In the real world, you have an architecture which means you can recognise people, Lopes says. “If I locked some doors here, we’d all know each other fast enough. We’ll be able to recognise each other and there will be a trust system. But that evolved, data came along,” Lopes says.
Remote services, call centres, digital transformation, Banking-as-a-Service (BaaS) have all led to siloed “zero knowledge, zero trust architectures”, and now we need to know, who is in this silo? “And that’s how we started stacking up data,” Lopes says. “We sit on a pool of data, and it’s started to look like a swamp.” Now, it’s a liability with GDPR and digital considerations front of mind.
“The interesting part about not including an identity being part of how you build the walls, is actually the opportunity you’ve missed.”
To drive home her point on the missed opportunities surrounding identity in financial services, Lopes relates how when it comes to know your customer (KYC), for banks and financial institutions to know that you are really you, they’ve always authenticated against the same thing.
“Every time somebody logs in, you ask them the same question. And then the same question. And then the same question. How many times did you miss an opportunity to learn context?”
The f word
One word; fraud. “We talk about fintech versus banks versus crypto versus whatever, but we have made a lot of people rich trying to fix fraud,” Lopes says. She points out that 2-5% of global GDP is lost through money laundering every day. That’s up to $2 trillion. “It’s embarrassing.”
For those who still put identity near the bottom of their list of priorities, Lopes asks, “do you care about who’s going to own what, who is going to have the right of custody?”
Clients, treasury departments, commercial banking clients, private clients or investment clients, all the brands they serve, they’re all moving towards the metaverse, and in the metaverse, identity is everything. “This is going to shake value structures,” Lopes says. “This is going to make principal conversations take place and make you rethink and understand the role of ownership.”
Lopes looked at non-fungible tokens (NFTs), an aspect of the metaverse that “connects to identity and its core”, viewing them through a prism of data collection; one of the largest collections of data out there, Lopes adds.
NFTs are essentially an access token, and different standards on the Ethereum blockchain allow for different use cases ranging from full “one-to-one” ownership to lending and borrowing these tokens, which in turn allow for things such as loyalty programmes.

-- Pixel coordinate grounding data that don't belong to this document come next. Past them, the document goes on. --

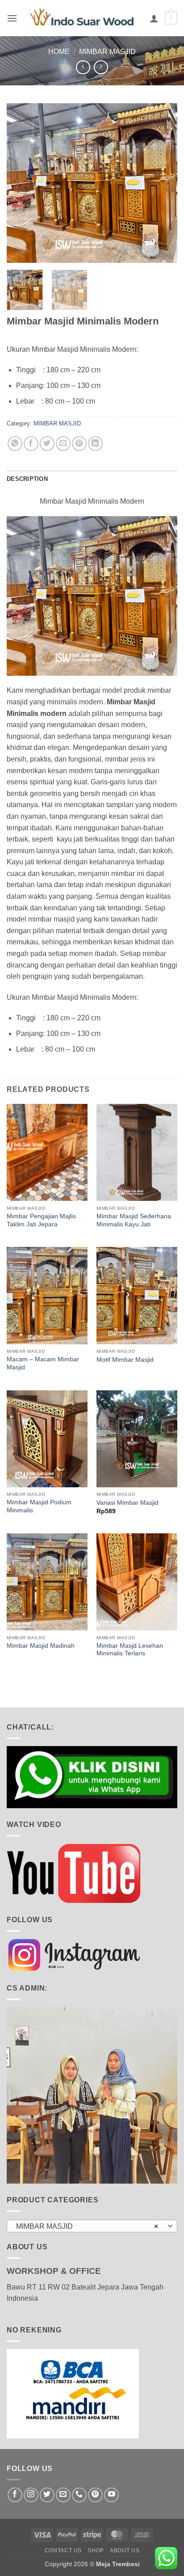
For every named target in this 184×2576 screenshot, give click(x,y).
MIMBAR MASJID (107, 51)
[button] (12, 18)
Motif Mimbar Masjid (125, 1359)
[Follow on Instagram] (31, 2495)
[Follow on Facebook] (15, 2495)
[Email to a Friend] (63, 443)
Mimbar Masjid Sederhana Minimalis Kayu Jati (133, 1220)
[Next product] (83, 67)
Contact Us (63, 2550)
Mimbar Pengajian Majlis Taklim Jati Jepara (41, 1220)
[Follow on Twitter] (47, 2495)
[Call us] (79, 2495)
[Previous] (21, 183)
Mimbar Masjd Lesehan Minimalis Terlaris (129, 1649)
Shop (96, 2550)
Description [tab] (27, 479)
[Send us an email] (63, 2495)
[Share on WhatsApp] (15, 443)
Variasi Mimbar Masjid (127, 1502)
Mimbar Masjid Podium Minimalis (39, 1506)
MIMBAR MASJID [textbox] (87, 2226)
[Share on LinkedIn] (95, 443)
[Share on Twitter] (47, 443)
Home (59, 51)
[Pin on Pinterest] (79, 443)
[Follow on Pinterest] (95, 2495)
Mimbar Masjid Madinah (41, 1645)
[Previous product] (101, 67)
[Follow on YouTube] (111, 2495)
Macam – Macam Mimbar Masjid (43, 1363)
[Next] (163, 183)
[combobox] (92, 2226)
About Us (124, 2550)
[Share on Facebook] (31, 443)
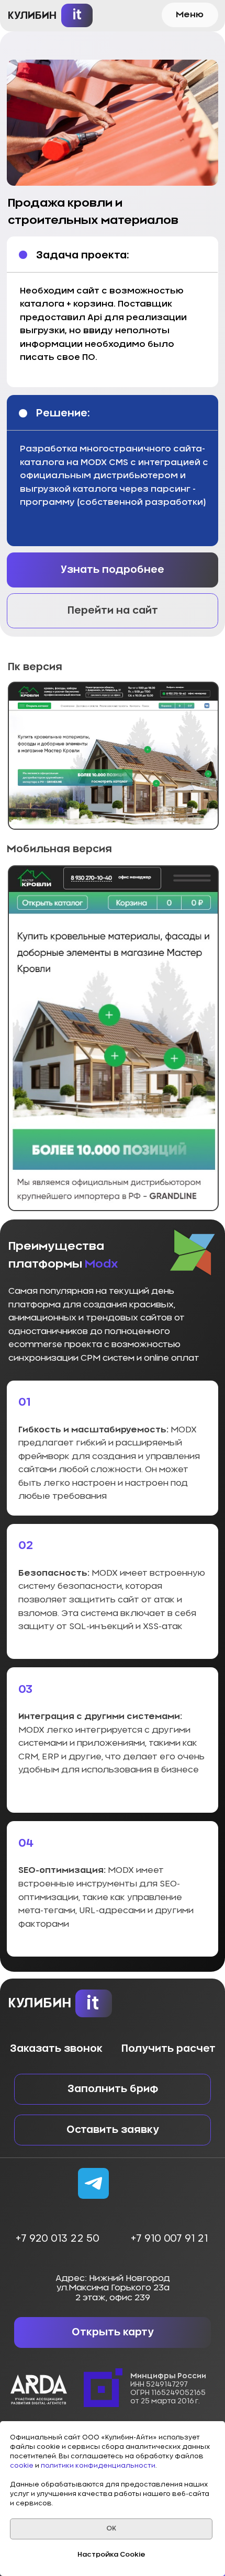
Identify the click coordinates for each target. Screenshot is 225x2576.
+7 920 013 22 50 (57, 2239)
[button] (190, 15)
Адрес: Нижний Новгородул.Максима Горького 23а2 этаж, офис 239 (112, 2288)
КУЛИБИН (32, 15)
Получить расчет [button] (168, 2049)
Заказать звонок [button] (56, 2049)
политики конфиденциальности (98, 2465)
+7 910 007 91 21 (169, 2239)
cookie (22, 2465)
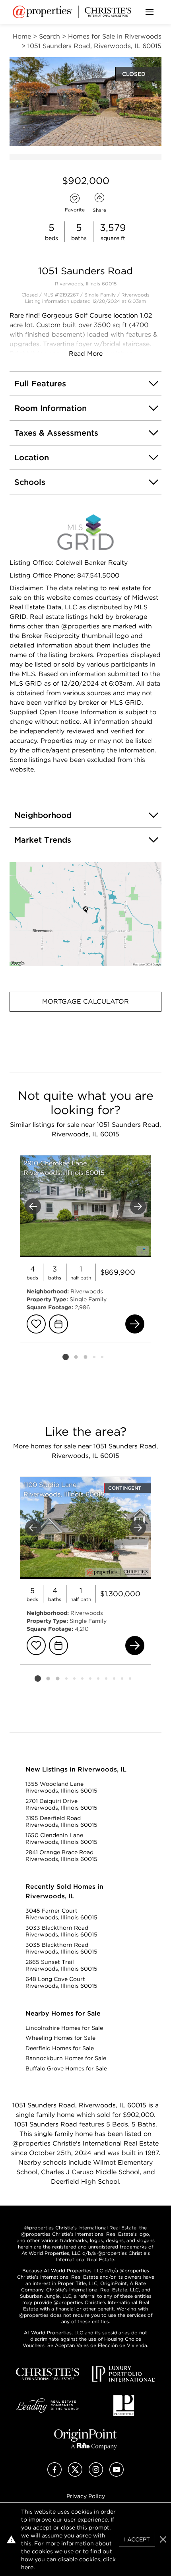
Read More (86, 353)
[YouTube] (116, 2474)
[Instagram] (96, 2474)
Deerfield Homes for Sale (59, 2048)
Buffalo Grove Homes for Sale (66, 2068)
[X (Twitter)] (75, 2474)
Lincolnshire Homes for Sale (64, 2028)
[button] (85, 914)
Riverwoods (135, 295)
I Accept (137, 2539)
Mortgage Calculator (85, 1001)
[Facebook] (54, 2474)
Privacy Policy (85, 2496)
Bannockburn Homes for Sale (65, 2058)
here (27, 2567)
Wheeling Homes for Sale (60, 2038)
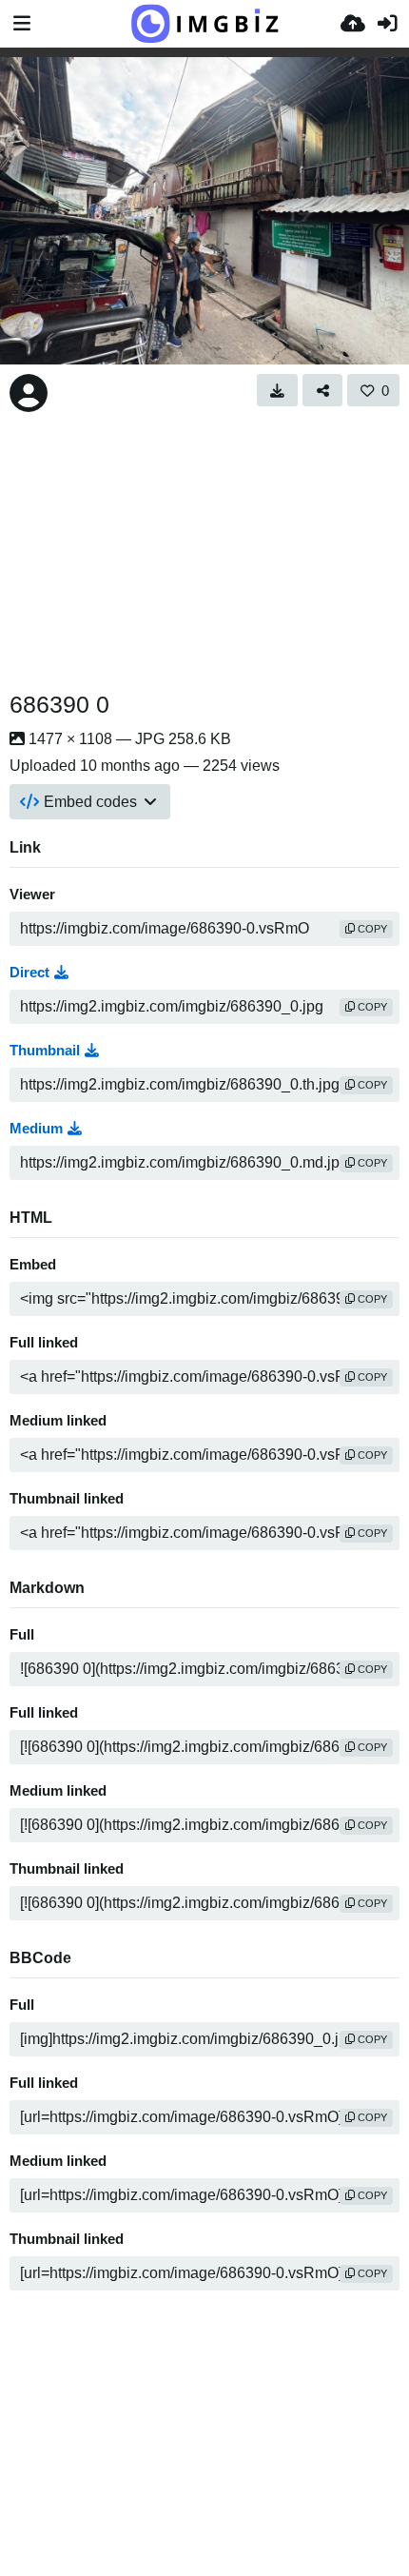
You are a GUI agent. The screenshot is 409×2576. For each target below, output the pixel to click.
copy (371, 928)
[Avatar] (29, 393)
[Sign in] (387, 24)
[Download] (277, 390)
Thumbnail (45, 1050)
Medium (36, 1128)
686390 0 (59, 704)
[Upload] (353, 24)
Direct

“Identity was always supposed to be about who you knew, and who fundamentally had access,” Lopes says.
Other aspects of the metaverse that manage identity include decentralised identifiers (DIDs), which allow for the concept of self-sovereignty and provide key attributes of an individual.
“You’re going to have to build a world where my trust is your trust, a world where I know that you are the same verified level of ‘hey, you’re cool’. How do you build this verifiable world where you can actually provide value identities everywhere we look? And I literally mean everywhere.”
ReFi
Lopes says the role of finance is to build incentive structures. ReFi, or regenerative finance, is one such attempt. “The world’s actually on fire, people are dying and we’re sitting around talking about unicorns.”

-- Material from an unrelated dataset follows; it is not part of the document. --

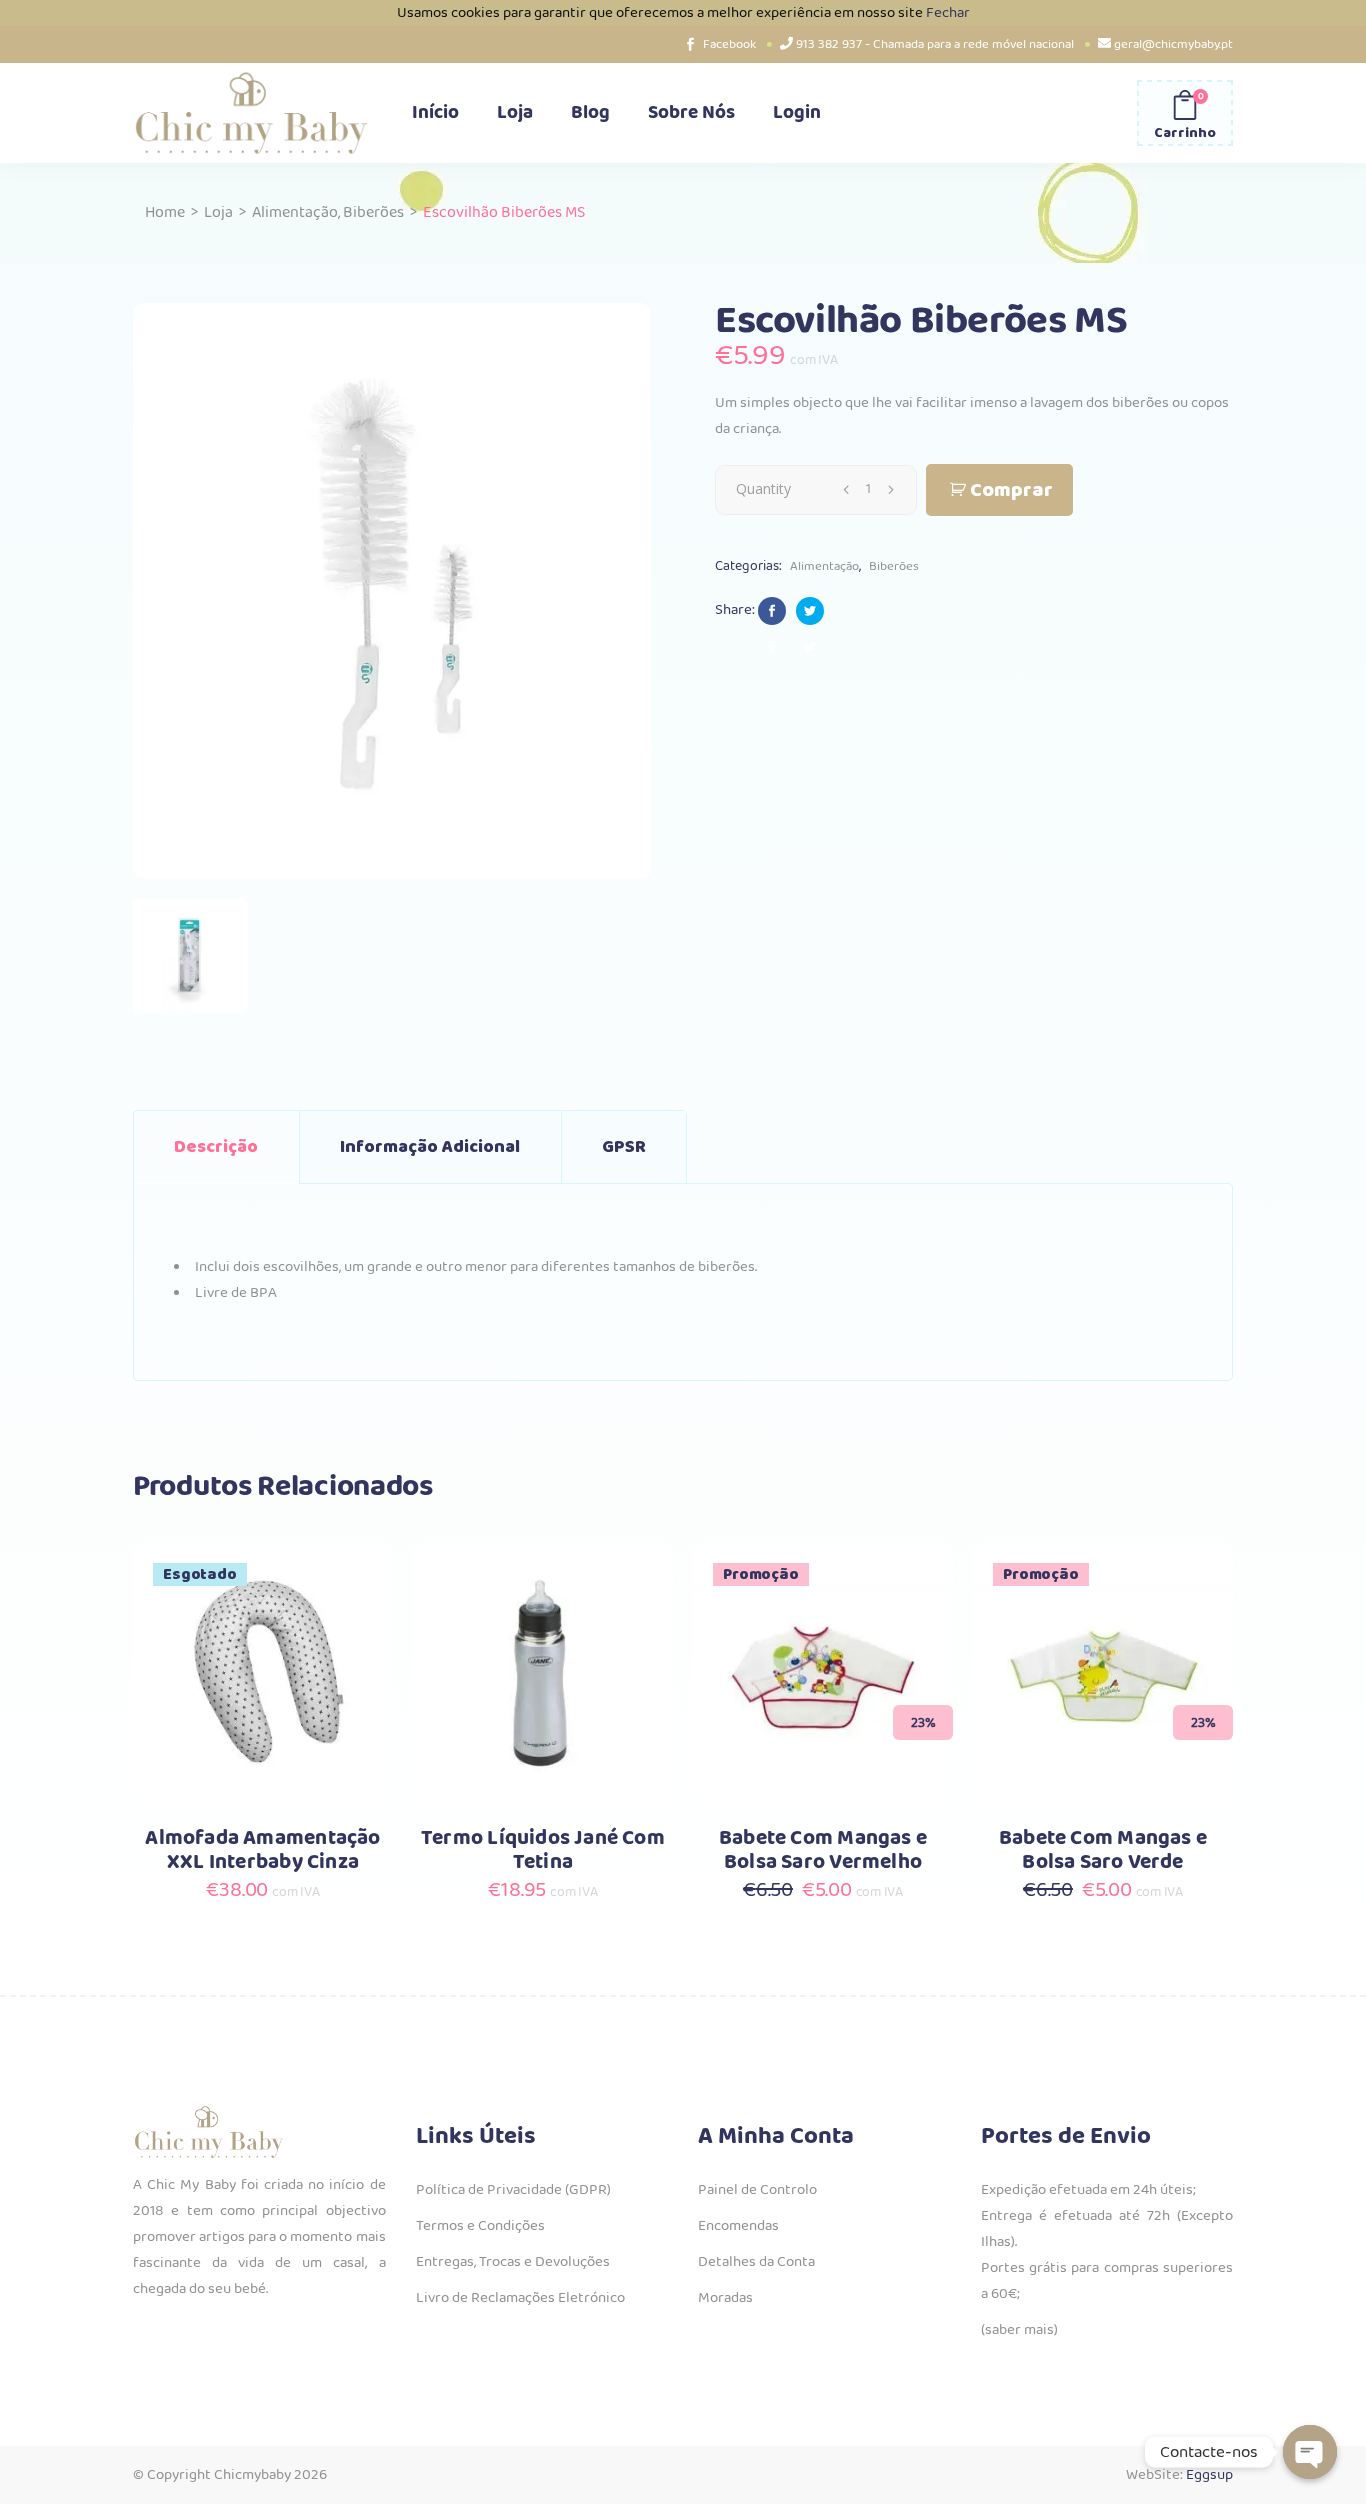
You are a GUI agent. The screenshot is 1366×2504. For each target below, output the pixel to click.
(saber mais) (1019, 2330)
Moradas (725, 2298)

One of the ways that the finance industry can engage immediately is by looking at building interoperable standards around carbon credits, “legitimising some of the conversation that’s already building the trillion-dollar market”.
“Getting all cranky about DeFi and saying everything that is decentralised is evil is not the answer. It might be the easiest answer, to criticise what we don’t understand. That’s what we did to identity. We have such an opportunity to change and create a common language and framework.”